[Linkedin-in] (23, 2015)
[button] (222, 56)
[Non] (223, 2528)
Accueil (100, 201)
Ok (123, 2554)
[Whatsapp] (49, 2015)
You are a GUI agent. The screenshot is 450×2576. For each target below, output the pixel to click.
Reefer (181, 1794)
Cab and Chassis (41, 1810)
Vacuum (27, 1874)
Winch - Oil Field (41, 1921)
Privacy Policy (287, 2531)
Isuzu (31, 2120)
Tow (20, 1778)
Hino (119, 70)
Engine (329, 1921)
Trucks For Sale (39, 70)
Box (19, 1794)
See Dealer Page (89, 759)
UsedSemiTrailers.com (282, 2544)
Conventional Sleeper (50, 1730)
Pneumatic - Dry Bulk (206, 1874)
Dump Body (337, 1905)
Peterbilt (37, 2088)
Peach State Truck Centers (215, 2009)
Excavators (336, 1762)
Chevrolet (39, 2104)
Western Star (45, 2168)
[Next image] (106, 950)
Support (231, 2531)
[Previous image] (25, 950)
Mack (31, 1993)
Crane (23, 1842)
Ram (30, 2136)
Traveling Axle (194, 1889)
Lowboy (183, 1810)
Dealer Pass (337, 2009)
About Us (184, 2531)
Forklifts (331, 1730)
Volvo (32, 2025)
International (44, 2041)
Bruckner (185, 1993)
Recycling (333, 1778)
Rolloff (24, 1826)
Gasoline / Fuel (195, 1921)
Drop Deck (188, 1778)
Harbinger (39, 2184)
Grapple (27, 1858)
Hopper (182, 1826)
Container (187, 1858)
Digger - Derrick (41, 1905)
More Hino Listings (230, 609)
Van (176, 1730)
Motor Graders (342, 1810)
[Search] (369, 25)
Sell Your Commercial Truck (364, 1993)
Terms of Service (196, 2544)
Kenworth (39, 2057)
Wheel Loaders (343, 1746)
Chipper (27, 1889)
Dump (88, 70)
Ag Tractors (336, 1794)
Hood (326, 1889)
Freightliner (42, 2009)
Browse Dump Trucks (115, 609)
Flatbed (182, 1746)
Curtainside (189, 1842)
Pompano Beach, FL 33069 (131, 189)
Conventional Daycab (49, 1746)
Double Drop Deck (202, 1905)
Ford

====

> **WORK TASK**
From the records above, transcribe exactly the run of lines that opens with the line holding "Volvo (32, 2025)" and closes with the line holding "Van (176, 1730)", both included.

> **EXPECTED ANSWER**
Volvo (32, 2025)
International (44, 2041)
Bruckner (185, 1993)
Recycling (333, 1778)
Rolloff (24, 1826)
Gasoline / Fuel (195, 1921)
Drop Deck (188, 1778)
Harbinger (39, 2184)
Grapple (27, 1858)
Hopper (182, 1826)
Container (187, 1858)
Digger - Derrick (41, 1905)
More Hino Listings (230, 609)
Van (176, 1730)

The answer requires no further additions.